帝国データバンクでは、企業概要ファイル「COSMOS2」(全国146万社、長野県2万6000社収録)から削除されたデータを収録したファイル(「削除ファイル」)を用いて、2014年度に県内で「休廃業・解散」に至った事業者(法人・個人含む)を集計。全国や過年度との比較、倒産件数との比較などを通じ、その傾向を分析した。

■ 「休廃業」とは、企業活動を停止している状態を指す(官公庁等に「廃業届」を提出して企業活動を終えるケースを含む)。調査時点では当該企業の企業活動が停止していることを確認できているが、将来的な企業活動再開を否定するものではない。
■ 「解散」とは、企業が解散した場合を指す。主に、商業登記等で解散を確認。
■ 「休廃業・解散」は、企業活動停止が確認できた企業のうち、倒産(任意整理、法的整理)に分類されないケース。

調査結果

2014年度の休廃業・解散は470件、前年度から3.7%減少
2014年度に県内で「休廃業・解散」に至ったのは470件。前年度の488件を3.7%下回っている。減少は2年連続だが、400件台後半と決して低い水準ではない。470件の内訳は「休廃業」が321件(構成比68.3%)、「解散」が149件(同31.7%)。

業種別では「建設業」が最多、唯一「製造業」が増加
業種別では、「建設業」が前年度比微減ながら137件(構成比29.1%)で最多。

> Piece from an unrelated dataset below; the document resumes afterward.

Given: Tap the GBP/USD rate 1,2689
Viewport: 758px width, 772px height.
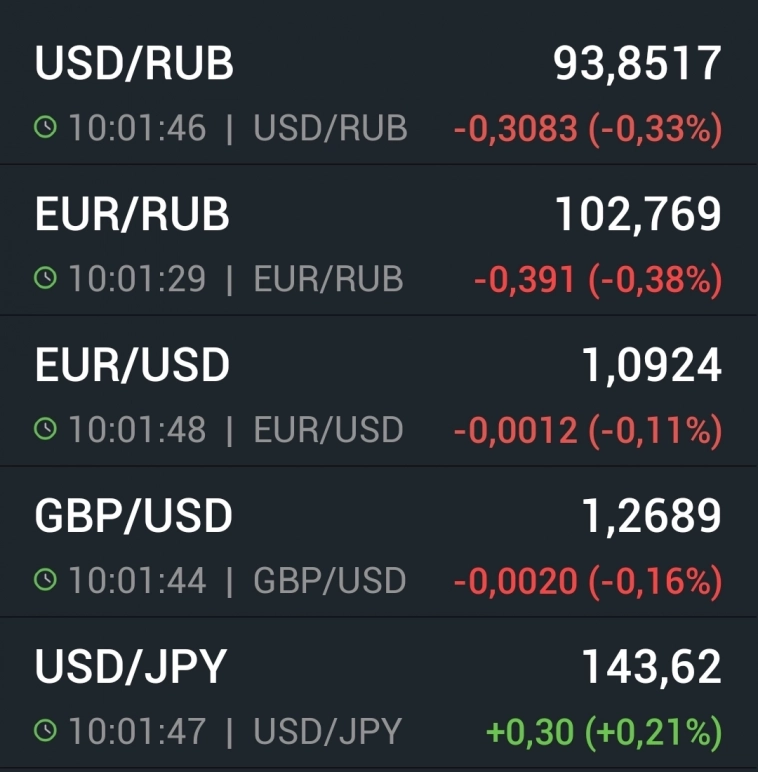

「その他」を除く7業界のうち、唯一「製造業」が前年度を上回っている(70件、7.7%増)。また、代表者の年齢別にすると、「60代」「70代」「80歳以上」の合計が74.7%と全体の4分の3近くを占めており、「休廃業・解散」が後継者問題と密接に関係していることが窺われる。

倒産件数の5.5倍、全国平均を大きく上回る
県内における2014年度の「休廃業・解散」件数は、倒産の5.5倍に及んでいる。全国平均の2.7倍を大きく上回っており、長野県の場合、倒産ではなく「休廃業・解散」という形で事業活動を終える企業が高水準であることを示している。